3. For the past seventeen years I have been terrified of getting a ticket every time I get in the car. Now I am even more terrified because getting more than one can be really bad for the record, but at least I am not as gut-wrenchingly scared of the first one anymore. (Silver lining? Stretch?)

4. Life goes on. As bad as the feeling is of having to face an error, at this point in my life I have strong coping mechanisms. Yes, I am still going to be hard on myself…but I also know how to draw a line at wallowing in the anxiety and how to use my mistakes to be better and to grow. I know how to look for the good. I know how to write this ticket, this symbol of a mistake, into my narrative and how to accept it.

But there it is. My first ticket.
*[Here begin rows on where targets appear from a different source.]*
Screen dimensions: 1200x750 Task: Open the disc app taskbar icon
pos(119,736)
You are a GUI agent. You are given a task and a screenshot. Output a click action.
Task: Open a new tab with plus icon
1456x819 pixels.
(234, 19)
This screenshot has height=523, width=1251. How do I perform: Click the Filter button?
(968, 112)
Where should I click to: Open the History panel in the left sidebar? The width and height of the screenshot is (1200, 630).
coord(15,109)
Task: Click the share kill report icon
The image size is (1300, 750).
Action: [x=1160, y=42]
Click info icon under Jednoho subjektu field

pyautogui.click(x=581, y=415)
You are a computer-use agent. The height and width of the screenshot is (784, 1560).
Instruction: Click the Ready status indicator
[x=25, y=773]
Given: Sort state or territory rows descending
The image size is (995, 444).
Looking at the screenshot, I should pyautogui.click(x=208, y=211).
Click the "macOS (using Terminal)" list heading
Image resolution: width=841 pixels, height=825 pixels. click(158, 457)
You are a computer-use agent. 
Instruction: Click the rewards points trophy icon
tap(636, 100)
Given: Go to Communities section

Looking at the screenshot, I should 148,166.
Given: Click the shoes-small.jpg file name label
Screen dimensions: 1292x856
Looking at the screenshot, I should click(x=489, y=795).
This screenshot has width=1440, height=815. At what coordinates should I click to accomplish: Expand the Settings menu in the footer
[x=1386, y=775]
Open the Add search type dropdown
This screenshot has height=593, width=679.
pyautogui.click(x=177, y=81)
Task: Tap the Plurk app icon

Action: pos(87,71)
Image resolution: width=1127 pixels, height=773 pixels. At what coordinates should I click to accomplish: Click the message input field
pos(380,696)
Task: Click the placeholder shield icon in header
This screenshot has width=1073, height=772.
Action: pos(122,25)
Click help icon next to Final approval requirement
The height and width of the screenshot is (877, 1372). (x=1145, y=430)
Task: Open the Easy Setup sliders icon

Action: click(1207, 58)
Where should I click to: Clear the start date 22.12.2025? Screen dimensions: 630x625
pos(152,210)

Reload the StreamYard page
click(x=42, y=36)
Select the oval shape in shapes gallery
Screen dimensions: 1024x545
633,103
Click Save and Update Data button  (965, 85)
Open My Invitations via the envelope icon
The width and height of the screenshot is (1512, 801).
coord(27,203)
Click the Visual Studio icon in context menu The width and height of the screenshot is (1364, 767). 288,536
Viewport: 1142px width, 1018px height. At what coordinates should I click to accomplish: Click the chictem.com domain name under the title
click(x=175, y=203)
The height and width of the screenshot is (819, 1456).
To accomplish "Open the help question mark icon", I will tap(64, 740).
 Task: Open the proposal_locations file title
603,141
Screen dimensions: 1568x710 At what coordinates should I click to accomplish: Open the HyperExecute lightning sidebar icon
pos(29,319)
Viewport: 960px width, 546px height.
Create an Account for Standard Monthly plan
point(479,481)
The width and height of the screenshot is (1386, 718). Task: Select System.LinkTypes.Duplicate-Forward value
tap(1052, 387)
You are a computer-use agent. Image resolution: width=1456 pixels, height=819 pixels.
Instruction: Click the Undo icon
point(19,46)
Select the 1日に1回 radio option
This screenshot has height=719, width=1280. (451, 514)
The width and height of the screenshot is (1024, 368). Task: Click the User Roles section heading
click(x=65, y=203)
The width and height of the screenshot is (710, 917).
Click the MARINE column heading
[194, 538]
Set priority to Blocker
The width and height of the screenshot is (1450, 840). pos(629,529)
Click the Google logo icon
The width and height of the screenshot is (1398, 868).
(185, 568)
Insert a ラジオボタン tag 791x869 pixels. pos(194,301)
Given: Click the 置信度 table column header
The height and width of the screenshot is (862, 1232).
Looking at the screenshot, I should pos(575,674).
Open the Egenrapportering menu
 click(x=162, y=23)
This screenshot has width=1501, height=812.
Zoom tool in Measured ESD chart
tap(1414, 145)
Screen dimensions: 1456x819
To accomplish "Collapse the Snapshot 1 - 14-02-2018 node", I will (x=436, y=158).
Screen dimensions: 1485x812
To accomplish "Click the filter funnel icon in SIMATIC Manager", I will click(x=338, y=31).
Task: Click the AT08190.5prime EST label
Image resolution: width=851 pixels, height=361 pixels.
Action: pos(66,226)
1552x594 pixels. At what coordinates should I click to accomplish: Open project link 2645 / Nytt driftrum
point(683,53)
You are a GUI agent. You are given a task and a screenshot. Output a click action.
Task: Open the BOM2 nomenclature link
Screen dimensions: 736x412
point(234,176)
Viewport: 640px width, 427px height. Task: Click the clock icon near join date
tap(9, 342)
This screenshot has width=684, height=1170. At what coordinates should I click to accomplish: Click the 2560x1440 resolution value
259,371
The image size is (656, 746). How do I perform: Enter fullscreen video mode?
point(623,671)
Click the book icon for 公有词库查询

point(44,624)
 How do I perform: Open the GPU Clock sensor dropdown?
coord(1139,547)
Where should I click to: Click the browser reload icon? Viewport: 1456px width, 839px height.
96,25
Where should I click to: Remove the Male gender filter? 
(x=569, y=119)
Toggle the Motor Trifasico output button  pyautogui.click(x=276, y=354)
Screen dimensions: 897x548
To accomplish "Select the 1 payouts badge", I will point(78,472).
When I got home, I called out, “Hi honey! The criminal is home!” Bill just shook his head. He’s been nothing but gentle and sweet about it, even saying that he could have easily gotten a ticket today himself. He’s been asking me to think about it probabilistically…

True, true. Still, if I were diligent and fully rule-abiding, probability would be more on my side. Right?

So why undergo the public humiliation of writing this blog? After all, I could have kept it to myself… Except, I’m very much an open book. I process nearly everything in my life through writing, both public and private. Letting the words come out is the way I make sense of the world. A second, equally important reason is that I felt I had to in order to meet my standard of authenticity. I write often about my dominant emotion, and my dominant emotion for the day is definitely shame. How we get through our embarrassing moments is so much of who we are as people.  Felt shame lately? I’m right there with you!

Let me just say, I hope I never NEVER see flashing lights in my mirror again.

Also: the anticipation of waiting for the actual ticket to come in the mail and going through the steps of taking the payment to the courthouse and doing traffic school online—well, that anticipation, for me, is probably just about the WORST punishment that could be enacted here. If I could take care of it all tomorrow and get it done, that would be one thing; but the fact that I have to live with this over my head for awhile is a nightmare! Definitely a fully-felt consequence!